Task instructions »
Copy out once more, exactly, the line with "How do I perform: Click the plus" and all the lines after it, up to the last line of the data.
_ _ _
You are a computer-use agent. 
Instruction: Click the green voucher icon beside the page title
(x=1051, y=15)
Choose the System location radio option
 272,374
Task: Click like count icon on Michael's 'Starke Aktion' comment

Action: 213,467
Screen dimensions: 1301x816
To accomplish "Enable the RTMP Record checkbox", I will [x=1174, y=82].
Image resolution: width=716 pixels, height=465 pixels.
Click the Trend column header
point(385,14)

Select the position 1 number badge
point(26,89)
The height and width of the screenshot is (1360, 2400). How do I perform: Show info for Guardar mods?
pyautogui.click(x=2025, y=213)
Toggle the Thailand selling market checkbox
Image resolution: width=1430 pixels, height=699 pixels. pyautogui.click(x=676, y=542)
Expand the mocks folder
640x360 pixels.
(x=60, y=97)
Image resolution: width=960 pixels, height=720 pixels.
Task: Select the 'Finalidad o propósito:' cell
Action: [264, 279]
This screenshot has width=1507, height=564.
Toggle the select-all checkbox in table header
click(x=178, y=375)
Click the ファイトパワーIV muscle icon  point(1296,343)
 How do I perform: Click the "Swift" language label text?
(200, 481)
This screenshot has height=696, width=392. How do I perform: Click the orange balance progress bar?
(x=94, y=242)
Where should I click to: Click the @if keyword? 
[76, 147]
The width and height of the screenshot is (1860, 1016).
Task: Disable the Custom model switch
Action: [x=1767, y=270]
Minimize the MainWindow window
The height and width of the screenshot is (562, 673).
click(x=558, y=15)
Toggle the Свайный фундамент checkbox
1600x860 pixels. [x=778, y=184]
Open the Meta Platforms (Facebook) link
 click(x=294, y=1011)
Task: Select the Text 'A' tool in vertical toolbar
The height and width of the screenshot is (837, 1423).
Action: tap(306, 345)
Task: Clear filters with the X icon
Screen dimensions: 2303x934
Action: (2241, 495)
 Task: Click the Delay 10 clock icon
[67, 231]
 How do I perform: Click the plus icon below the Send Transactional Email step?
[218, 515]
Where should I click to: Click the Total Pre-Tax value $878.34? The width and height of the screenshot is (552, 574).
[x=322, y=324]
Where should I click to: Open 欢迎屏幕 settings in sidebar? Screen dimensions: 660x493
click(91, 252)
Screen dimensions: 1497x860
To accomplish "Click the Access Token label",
_ _ _
Answer for this exercise »
 How do I perform: Click the plus icon below the Send Transactional Email step?
[218, 515]
Where should I click to: Click the Total Pre-Tax value $878.34? The width and height of the screenshot is (552, 574).
[x=322, y=324]
Where should I click to: Open 欢迎屏幕 settings in sidebar? Screen dimensions: 660x493
click(91, 252)
Screen dimensions: 1497x860
To accomplish "Click the Access Token label",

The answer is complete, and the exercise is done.